“Only you can prevent snake escape,” could be the public service announcement by a cute talking snake in Florida named “Smokey.” (Oh, hold it, there is no way to make a snake look cute!). The 5-foot long boa constrictor escaped from his aquarium and was found in the garden next door.
The even worse part about people owning pet snakes is not simply the troubling nature of the fact that they see this creature as a pet, but that they themselves are … well … how to say this gently … ah … not likely to be people who scored 800 per section on the SAT.
Snake escape stories abound daily on the internet, and the clueless owner always has some version of “I just don’t know how Foofie got out of his container.” Ah, maybe they shouldn’t be in a container?
To quote the news story, “I just want to take him home,’” <the owner> said, still a little choked up at the thought of losing Smokey.
(I’m not making this up …) She said she was just glad to be able to bring the pet snake home, where she also has three Chihuahuas — Dynamite, Peanut Butter and Lucy. It seems to me that better names for those dogs would be Breakfast, Lunch, and Dinner! Isn’t this a little bit like keeping a pet lion in a homemade cage in your sheep pen?
I’ll never understand the “pet snake” oxymoron.
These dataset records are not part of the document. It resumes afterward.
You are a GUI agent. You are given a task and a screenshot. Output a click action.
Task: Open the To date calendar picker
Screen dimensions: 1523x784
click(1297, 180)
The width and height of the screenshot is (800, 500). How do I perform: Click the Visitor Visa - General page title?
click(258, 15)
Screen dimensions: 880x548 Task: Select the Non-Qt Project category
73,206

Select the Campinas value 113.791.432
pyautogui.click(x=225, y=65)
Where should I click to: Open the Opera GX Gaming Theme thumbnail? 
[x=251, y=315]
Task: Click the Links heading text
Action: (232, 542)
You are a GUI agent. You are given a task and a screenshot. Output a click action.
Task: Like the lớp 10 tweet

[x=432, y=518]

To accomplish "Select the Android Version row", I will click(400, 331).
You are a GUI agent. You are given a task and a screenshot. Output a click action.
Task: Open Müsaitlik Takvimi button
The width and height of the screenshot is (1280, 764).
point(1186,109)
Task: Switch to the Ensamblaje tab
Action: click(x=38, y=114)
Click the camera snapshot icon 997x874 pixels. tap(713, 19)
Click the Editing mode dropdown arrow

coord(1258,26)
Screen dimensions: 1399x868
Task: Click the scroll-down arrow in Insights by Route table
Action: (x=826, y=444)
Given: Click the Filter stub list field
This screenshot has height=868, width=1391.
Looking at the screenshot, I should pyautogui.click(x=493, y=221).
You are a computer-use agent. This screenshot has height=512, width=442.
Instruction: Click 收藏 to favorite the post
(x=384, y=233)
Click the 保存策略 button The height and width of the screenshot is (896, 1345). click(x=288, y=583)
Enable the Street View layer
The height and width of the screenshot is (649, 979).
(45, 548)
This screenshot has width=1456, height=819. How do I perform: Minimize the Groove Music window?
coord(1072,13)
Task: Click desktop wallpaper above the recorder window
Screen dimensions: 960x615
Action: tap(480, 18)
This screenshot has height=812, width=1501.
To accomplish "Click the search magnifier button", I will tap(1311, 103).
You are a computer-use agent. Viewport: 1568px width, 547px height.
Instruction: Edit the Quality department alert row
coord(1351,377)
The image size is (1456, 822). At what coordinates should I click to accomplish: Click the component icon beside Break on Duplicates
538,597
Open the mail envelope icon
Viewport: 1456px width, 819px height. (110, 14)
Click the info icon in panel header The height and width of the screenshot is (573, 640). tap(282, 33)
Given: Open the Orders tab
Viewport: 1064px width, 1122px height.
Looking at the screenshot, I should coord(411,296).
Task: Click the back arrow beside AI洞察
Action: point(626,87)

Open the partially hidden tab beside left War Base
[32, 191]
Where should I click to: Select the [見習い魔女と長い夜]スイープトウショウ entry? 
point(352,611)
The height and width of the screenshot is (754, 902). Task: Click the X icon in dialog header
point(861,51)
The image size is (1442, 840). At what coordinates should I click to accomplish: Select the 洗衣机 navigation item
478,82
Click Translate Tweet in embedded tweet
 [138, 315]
We had that 3x3x3 wooden box in our little room years back. It housed a snake that grew from 14″ to 5′. It was my daughter’s facination and my delight to indulge her. She posted the progressively increasing in length snake skins on her bedroom wall as it grew.
Well, we are what we are. I never took the SAT so I do not know what my score would have been, but perhaps you are right, I probably would have scored less than 800. Who knows.
Snakes…
I have handled them, owned them, fed them, caught them in the wild, been bitten by them, and even had 2 or 3 sleep around my feet once on a cold night – without realizing it of course. I have had one live in my ceiling in my basement and one get loose in my dining room. I have performed surgery on one and removed one side of its jawbone and then raised it to full grown before setting it free to catch mice in my barn. It even came back to visit me a year later – not hard to notice the missing jaw bone.
I never have figured out how to determine snake gender though. Maybe that SAT would have helped!!
Snakes – what some fear, some hate, some play with, and some kill – for no particular reason.
They have their role – even if just to unnerve one local pastor friend of mine.